Delayed Liard River bridge study to be done by end of 2021

Vehicles aboard the MV Lafferty ferry to Fort Simpson on July 31, 2020
Vehicles aboard the MV Lafferty ferry to Fort Simpson on July 31, 2020. Ollie Williams/Cabin Radio

A study examining the feasibility of a bridge over the Liard River to and from Fort Simpson has been delayed until later this year.

Creating a bridge would connect the community to the broader NWT highway system year-round instead of waiting for an ice road to freeze in the winter or the MV Lafferty ferry in the summer.

According to documentation from this year’s NWT Association of Communities annual meeting, the study was initially set to be complete by the end of March this year.

However, the NWT’s Department of Infrastructure now says the study will be completed “closer to the end of 2021” because of delays in acquiring data for the local terrain.



“This initial study will indicate the feasibility of the proposed project from a technical, economic, social and environmental perspective,” a spokesperson for the department said.

“It is expected that the study will result in the identification, analysis and concept of up to three suitable bridge crossing locations.”

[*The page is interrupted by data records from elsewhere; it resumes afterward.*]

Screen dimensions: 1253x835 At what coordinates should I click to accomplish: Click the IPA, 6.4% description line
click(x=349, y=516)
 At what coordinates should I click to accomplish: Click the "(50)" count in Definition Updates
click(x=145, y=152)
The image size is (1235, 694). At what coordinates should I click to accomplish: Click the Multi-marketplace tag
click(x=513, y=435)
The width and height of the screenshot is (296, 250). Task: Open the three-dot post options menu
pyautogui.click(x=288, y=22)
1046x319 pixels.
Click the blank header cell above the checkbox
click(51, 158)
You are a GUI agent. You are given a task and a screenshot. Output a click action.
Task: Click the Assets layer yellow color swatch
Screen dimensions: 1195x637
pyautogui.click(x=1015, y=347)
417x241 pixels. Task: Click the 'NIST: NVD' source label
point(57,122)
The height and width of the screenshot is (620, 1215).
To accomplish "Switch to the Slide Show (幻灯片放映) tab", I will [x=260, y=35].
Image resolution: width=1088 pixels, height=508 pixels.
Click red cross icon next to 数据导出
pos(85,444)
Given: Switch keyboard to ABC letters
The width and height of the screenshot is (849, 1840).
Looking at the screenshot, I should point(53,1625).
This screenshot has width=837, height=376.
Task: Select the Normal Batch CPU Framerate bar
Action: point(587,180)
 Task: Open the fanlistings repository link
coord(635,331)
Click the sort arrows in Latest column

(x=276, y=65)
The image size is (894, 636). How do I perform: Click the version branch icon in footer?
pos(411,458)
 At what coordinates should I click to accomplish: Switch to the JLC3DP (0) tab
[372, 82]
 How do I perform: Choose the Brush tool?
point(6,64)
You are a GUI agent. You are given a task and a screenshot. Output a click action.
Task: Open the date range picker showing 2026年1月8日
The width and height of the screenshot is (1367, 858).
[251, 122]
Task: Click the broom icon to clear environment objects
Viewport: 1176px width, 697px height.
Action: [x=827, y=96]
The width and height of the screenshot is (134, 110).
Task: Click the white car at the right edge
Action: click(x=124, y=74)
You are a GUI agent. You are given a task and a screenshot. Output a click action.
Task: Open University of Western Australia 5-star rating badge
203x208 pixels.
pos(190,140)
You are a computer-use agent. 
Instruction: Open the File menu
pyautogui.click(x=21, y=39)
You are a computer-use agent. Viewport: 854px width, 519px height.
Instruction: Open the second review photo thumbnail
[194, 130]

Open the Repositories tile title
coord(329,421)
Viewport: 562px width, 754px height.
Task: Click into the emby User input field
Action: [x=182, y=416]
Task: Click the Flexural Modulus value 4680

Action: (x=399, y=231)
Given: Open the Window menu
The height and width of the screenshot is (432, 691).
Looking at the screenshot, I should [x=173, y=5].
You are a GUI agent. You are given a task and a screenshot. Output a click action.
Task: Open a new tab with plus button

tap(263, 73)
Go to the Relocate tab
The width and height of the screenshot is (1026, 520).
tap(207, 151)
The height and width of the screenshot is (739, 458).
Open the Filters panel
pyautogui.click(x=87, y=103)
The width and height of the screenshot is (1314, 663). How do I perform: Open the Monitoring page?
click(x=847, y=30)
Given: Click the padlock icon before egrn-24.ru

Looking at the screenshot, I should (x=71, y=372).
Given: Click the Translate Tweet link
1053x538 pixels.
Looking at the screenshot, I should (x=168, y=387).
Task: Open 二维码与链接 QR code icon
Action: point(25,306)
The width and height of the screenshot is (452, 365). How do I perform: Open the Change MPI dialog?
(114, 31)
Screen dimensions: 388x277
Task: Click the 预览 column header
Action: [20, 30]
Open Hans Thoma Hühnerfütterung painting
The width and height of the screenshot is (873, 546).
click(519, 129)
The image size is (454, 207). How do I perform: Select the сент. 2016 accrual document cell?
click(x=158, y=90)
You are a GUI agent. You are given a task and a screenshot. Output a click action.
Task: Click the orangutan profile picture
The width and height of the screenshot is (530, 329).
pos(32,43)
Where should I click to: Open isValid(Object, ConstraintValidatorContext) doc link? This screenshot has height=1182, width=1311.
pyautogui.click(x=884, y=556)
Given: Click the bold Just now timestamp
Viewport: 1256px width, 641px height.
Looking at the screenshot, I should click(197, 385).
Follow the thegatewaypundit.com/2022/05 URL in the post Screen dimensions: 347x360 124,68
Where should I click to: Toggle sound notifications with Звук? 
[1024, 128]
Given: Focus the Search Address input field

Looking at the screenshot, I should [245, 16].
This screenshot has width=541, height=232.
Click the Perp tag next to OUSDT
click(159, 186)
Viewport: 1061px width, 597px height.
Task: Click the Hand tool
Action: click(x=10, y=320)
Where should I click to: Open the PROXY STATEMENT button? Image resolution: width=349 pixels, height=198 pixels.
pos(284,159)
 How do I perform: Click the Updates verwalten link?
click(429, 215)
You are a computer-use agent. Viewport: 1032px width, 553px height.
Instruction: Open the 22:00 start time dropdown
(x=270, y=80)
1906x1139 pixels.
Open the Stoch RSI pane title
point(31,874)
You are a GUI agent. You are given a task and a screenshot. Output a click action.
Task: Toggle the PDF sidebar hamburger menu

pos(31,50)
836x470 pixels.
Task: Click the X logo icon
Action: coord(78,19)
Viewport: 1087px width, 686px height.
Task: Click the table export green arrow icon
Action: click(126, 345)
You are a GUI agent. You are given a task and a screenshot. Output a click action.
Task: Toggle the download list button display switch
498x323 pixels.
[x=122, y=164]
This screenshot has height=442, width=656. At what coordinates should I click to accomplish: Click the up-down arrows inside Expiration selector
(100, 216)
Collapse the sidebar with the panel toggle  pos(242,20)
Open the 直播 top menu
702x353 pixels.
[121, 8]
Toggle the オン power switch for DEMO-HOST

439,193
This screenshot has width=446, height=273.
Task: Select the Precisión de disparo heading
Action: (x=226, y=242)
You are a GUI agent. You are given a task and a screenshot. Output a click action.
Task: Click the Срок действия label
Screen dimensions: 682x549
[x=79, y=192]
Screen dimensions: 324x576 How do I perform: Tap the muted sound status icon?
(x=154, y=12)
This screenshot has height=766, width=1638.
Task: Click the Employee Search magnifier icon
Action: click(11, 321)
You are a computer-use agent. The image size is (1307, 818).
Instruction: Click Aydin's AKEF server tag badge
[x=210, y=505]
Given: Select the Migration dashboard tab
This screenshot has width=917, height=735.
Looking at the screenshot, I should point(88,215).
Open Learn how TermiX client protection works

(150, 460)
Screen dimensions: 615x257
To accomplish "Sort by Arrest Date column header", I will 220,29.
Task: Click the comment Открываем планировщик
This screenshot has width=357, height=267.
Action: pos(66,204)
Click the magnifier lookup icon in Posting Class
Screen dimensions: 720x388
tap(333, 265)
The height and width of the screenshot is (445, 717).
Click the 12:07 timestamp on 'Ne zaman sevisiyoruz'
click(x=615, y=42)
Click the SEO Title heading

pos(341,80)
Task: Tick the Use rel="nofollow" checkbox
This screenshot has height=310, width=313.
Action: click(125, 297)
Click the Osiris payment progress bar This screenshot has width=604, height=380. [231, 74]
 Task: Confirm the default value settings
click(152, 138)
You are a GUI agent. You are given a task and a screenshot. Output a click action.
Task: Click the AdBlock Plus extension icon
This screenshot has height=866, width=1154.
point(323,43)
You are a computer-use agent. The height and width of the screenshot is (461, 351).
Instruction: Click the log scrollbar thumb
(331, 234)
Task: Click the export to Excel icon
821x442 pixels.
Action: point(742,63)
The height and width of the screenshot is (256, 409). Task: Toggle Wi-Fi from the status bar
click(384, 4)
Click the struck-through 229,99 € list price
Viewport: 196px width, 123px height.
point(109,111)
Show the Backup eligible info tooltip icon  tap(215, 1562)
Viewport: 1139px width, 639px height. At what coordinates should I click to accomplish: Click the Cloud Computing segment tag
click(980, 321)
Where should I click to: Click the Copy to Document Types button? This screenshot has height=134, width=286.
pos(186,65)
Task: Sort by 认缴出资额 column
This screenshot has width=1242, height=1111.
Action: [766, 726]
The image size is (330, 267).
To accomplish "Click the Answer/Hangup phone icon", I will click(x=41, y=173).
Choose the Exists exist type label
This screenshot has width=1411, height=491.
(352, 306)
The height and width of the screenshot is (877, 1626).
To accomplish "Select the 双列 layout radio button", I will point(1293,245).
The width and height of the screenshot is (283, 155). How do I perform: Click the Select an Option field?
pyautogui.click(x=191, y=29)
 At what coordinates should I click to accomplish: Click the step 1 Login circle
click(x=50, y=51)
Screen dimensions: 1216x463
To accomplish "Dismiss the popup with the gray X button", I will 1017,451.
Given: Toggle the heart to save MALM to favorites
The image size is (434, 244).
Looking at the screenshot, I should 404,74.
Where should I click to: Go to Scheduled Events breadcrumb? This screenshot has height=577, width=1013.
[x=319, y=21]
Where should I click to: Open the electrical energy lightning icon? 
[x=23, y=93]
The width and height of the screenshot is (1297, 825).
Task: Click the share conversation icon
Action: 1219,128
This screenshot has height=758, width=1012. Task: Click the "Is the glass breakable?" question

Fort Simpson’s mayor, Sean Whelly, said the project is “really important for the long-term future of Fort Simpson and the whole Mackenzie Valley.”

“The quicker that gets done, the better it is,” Whelly said. “As long as it’s moving ahead, I think people are satisfied to let the planning processes work themselves out.”



He added the study is crucial so funding can be sought and secured.

“It does affect the economy of this town in major ways,” the mayor said. “This would really be a key part in seeing Fort Simpson become a more vibrant community over the next 20 years.”

Once the study is complete, the territorial government will use the findings to “prepare a business case and funding application to conduct further engineering assessments.”

The MV Lafferty ferry typically operates from mid-May until early November, connecting Fort Simpson’s island to highways that lead to the south or to Yellowknife.

Last year, the ferry got stuck in the fast-freezing river when staff were trying to move it ashore for the season.

Three staff members were safely rescued. The ferry sustained minor damage to its steering pump.